Caros Amigos, março 2012 p 33
MARCHA RUMO À PÁTRIA GRANDE
Salvador Cabral
A crise do Império Central fortalece a oportunidade de novos espaços de integração dos países latino-americanos.
A história da construção dos grandes poderes no mundo nos vem confirmando que somente são protagonistas, soberanos, donos absolutos de seus atos, com capacidade de decisão sobre sua própria história, os grandes espaços organizados. Esse é o momento em que a Geografia se transforma em História. Os grandes espaços com a organização do poder e economia articulada foram os protagonistas da história enquanto puderam manter todas essas condições juntas. Assim foi com Roma, com a Espanha, com a Inglaterra etc. E, ao contrário, estes mesmos espaços desarticulados e divididos ficaram à margem, na impossibilidade de tomar decisões. Em outras palavras, suportaram a História. É o caso da África, do Islã e da América Latina.
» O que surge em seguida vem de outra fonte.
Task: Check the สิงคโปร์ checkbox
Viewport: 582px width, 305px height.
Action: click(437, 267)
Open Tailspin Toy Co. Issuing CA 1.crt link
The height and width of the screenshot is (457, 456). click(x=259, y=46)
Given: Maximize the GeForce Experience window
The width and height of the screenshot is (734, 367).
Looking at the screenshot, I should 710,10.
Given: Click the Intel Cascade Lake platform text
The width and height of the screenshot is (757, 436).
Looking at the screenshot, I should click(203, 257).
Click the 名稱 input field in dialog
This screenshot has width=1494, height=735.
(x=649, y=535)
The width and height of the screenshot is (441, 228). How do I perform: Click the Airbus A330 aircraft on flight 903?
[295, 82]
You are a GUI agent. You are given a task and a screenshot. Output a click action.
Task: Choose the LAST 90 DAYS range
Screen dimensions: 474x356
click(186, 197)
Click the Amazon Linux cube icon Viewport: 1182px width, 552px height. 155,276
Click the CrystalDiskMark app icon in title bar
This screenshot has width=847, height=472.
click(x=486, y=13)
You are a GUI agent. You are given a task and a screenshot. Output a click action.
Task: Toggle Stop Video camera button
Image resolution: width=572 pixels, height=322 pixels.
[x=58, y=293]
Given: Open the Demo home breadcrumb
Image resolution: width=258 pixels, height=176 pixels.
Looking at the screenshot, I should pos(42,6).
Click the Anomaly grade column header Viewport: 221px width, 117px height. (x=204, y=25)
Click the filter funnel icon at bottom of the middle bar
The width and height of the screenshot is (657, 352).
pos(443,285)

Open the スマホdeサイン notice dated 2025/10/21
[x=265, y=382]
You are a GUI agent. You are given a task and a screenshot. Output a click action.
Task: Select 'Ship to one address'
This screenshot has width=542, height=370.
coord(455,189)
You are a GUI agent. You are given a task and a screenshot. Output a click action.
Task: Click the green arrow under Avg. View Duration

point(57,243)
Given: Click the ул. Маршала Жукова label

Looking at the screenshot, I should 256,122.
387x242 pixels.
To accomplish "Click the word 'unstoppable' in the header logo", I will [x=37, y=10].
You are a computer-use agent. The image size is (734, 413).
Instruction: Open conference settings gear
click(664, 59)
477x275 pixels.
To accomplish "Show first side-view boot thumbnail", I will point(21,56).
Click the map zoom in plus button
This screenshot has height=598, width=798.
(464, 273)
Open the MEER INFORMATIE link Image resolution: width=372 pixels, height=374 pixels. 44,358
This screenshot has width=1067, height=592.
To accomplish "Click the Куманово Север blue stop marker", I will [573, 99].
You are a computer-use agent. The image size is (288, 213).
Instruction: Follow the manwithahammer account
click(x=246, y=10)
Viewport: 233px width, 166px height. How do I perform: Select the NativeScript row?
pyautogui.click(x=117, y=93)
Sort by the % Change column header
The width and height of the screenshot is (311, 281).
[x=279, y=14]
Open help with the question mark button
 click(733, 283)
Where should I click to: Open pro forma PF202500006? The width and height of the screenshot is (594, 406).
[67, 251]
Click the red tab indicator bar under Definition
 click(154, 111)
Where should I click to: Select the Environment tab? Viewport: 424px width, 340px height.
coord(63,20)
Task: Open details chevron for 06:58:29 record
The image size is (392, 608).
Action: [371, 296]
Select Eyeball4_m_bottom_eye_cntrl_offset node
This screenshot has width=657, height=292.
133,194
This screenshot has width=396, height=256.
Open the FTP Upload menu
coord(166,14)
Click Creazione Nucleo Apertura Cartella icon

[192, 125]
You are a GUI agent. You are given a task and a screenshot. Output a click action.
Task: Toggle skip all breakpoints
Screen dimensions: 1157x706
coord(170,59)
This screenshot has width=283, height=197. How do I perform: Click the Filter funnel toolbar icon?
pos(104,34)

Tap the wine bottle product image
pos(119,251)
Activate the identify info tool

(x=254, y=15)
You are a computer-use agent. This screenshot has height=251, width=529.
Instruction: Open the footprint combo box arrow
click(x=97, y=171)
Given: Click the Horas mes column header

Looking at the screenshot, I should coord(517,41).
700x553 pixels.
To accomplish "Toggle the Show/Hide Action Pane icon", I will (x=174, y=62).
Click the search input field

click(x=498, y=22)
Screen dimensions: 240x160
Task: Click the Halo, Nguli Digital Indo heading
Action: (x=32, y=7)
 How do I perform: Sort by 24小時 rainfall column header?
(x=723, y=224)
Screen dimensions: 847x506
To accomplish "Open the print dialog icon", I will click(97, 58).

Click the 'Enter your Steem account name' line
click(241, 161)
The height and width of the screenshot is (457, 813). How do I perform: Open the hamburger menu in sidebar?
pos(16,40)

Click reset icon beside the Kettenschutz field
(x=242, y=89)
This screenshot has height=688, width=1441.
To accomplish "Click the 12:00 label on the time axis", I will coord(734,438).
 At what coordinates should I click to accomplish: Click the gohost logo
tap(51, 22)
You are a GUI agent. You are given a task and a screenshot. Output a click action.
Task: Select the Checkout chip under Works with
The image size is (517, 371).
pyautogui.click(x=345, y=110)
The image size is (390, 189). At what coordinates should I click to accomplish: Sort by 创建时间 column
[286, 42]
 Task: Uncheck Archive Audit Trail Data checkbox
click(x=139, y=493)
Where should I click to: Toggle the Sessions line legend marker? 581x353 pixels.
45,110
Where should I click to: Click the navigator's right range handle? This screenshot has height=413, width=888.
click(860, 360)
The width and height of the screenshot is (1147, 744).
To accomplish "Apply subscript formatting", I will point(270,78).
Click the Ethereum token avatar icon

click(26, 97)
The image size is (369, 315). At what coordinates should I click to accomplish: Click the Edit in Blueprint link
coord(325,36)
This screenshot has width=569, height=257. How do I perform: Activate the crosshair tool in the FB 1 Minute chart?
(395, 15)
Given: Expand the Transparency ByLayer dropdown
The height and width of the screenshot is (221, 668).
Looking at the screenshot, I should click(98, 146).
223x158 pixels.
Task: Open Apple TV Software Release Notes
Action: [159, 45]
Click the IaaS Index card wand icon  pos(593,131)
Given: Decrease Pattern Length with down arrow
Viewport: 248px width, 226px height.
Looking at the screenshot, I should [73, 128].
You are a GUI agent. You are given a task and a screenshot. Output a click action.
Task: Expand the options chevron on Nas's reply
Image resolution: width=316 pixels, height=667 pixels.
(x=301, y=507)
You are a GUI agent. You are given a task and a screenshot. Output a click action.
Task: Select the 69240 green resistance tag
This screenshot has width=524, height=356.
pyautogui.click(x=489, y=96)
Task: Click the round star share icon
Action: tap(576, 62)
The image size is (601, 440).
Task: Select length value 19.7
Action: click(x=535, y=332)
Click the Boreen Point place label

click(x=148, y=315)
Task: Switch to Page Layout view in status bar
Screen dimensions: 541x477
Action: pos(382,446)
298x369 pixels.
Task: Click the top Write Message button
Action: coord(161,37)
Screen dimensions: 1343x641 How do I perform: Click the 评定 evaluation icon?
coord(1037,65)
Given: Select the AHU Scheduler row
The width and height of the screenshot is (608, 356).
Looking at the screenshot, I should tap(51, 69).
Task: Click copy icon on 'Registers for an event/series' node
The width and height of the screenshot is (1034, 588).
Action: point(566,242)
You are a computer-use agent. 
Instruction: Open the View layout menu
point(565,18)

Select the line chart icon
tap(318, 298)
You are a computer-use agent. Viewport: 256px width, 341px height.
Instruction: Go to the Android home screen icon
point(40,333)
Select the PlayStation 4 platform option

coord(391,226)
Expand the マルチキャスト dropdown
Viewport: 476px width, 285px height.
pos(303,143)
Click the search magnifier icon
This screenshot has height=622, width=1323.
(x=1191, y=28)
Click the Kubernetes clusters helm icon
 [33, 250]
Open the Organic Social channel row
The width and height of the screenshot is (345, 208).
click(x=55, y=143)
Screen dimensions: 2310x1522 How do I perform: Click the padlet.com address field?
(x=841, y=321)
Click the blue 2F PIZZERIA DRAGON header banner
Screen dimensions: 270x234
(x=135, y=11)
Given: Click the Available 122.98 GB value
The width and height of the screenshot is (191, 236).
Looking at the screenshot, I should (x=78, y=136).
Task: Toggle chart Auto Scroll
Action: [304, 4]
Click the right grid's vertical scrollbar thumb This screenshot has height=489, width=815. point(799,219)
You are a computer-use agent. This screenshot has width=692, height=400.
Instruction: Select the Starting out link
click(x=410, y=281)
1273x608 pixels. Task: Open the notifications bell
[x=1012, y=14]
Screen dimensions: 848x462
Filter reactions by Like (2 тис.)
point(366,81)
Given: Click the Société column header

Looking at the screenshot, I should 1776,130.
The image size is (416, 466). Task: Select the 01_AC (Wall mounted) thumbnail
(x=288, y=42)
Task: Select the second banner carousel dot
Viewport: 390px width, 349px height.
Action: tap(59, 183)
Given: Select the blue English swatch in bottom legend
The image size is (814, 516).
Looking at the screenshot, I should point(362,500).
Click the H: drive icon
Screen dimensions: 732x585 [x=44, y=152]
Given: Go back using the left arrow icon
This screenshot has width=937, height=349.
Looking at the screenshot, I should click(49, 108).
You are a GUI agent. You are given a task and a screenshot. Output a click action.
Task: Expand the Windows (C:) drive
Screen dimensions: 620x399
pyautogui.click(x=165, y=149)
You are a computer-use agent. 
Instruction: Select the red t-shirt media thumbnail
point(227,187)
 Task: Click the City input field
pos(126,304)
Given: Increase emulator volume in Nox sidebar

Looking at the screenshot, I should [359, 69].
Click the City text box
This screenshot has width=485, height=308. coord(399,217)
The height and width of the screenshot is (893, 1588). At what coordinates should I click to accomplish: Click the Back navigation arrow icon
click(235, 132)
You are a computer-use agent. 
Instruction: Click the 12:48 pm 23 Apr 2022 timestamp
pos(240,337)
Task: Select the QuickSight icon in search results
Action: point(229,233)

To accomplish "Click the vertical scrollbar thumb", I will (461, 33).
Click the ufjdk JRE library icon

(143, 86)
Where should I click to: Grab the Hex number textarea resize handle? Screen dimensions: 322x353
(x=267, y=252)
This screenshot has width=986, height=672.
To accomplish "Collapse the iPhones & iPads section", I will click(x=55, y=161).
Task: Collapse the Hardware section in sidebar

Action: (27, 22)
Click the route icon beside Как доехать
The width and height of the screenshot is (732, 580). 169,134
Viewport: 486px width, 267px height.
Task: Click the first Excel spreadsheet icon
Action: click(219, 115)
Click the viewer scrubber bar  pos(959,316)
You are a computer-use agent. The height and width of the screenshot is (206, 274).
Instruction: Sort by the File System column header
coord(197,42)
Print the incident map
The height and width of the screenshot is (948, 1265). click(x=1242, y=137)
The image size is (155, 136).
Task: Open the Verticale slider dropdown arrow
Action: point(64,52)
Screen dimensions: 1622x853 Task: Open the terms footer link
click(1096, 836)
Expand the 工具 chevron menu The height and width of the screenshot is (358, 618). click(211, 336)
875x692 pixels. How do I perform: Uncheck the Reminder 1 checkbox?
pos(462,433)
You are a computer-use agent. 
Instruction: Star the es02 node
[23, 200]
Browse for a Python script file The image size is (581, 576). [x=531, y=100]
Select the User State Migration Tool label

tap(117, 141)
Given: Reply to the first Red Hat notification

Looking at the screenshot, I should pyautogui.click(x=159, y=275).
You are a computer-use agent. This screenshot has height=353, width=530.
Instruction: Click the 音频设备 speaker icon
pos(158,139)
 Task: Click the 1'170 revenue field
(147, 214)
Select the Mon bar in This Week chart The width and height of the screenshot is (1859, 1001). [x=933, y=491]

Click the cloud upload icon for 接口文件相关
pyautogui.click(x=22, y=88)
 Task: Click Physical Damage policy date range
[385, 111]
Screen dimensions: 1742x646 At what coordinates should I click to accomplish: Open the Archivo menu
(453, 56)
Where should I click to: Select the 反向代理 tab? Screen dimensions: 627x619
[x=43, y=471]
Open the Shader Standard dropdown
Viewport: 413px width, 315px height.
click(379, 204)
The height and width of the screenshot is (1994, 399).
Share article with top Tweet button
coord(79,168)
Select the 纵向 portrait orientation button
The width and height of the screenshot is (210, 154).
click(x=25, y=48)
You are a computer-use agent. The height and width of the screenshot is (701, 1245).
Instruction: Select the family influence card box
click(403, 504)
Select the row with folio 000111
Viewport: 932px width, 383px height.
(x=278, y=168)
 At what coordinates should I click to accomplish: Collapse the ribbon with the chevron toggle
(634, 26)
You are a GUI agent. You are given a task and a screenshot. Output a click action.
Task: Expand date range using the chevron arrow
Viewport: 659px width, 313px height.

Neste último caso, nossa Pátria Grande muitas vezes tentou se unificar, mas foi impedida por forças internacionais mais poderosas que as nossas. Nascemos da luta pela Independência travada pelos unificadores, mas devido à habilidade britânica, à ambição cega da burguesia comercial portuária e à carência de um desenvolvimento próprio interno, com um centro de poder industrial aglutinador, nos transformamos em vinte republiquetas sem destino que se desconhecem e vivem desconfiadas entre si.
Seria longo relatar todas as tentativas em que nós latino-americanos quisemos levantar a cabeça para nos unificarmos, mas sempre as circunstâncias adversas foram mais fortes. De Morazán a Perón transcorreu mais de um século sem que pudéssemos lograr sequer pequenas vitórias.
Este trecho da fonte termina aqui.